Pryor Chemical Company
A subsidiary within our Chemical Business, Pryor Chemical Company (“PCC”) has filed lawsuits against certain vendors of PCC related to work performed during the start-up of the Pryor Facility. The claims allege certain damages resulting from improperly performed work by the vendors and for lost profits and other costs due to delays in restarting the Pryor Facility. The total amount for damages and lost profits claimed is substantial but the amount and timing of the ultimate recovery is uncertain. As a result, any recovery from litigation or settlement of these claims is a gain contingency and will be recognized if, and when, realized or realizable and earned.
Other Claims and Legal Actions
We are also involved in various other claims and legal actions including claims for damages resulting from water leaks related to our Climate Control products and other product liability occurrences. Most of the product liability claims are covered by our general liability insurance, which generally includes a deductible of $250,000 per claim. For any claims or legal actions that we have assessed the likelihood of our liability as probable, we have recognized our estimated liability up to the applicable deductible.
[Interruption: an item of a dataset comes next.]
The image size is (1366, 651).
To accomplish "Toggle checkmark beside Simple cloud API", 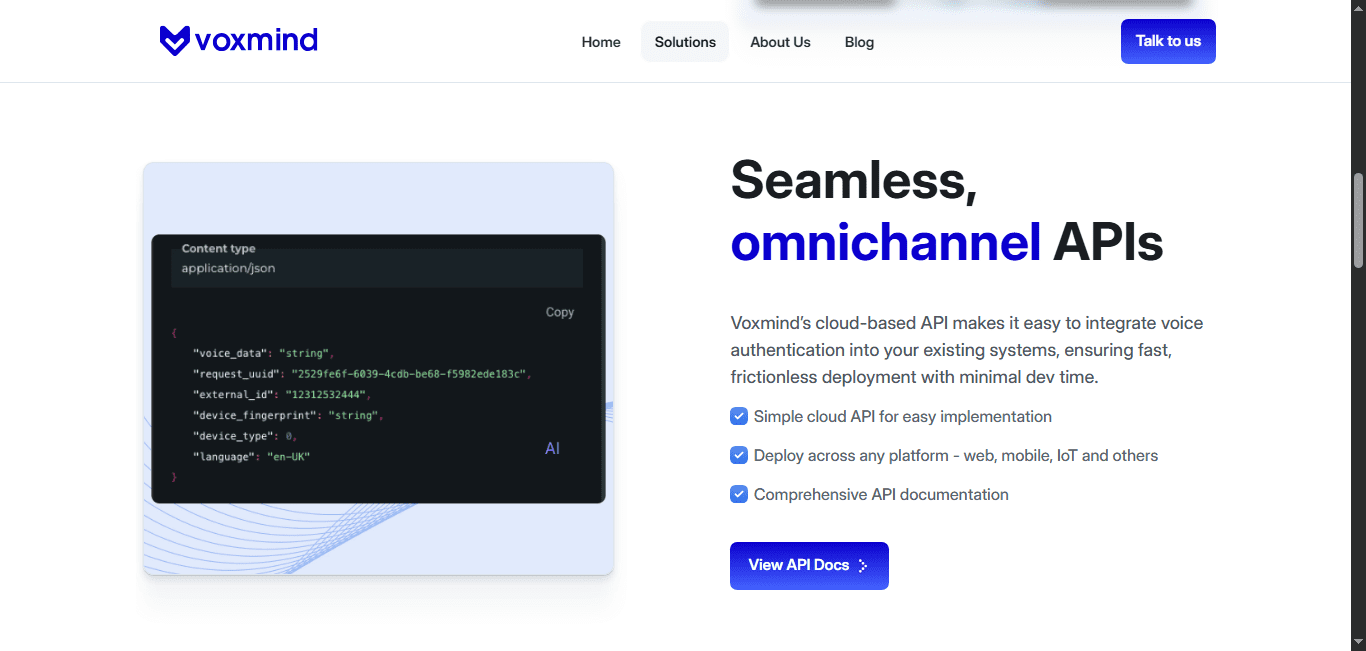I will 739,416.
At June 30, 2011, our accrued general liability insurance claims were $1,133,000 and are included in accrued and other liabilities. It is reasonably possible that the actual development of claims could be different than our estimates but, after consultation with legal counsel, if those general liability insurance claims for which we have not recognized a liability were determined adversely to us, it would not have a material effect on our business, financial condition or results of operations.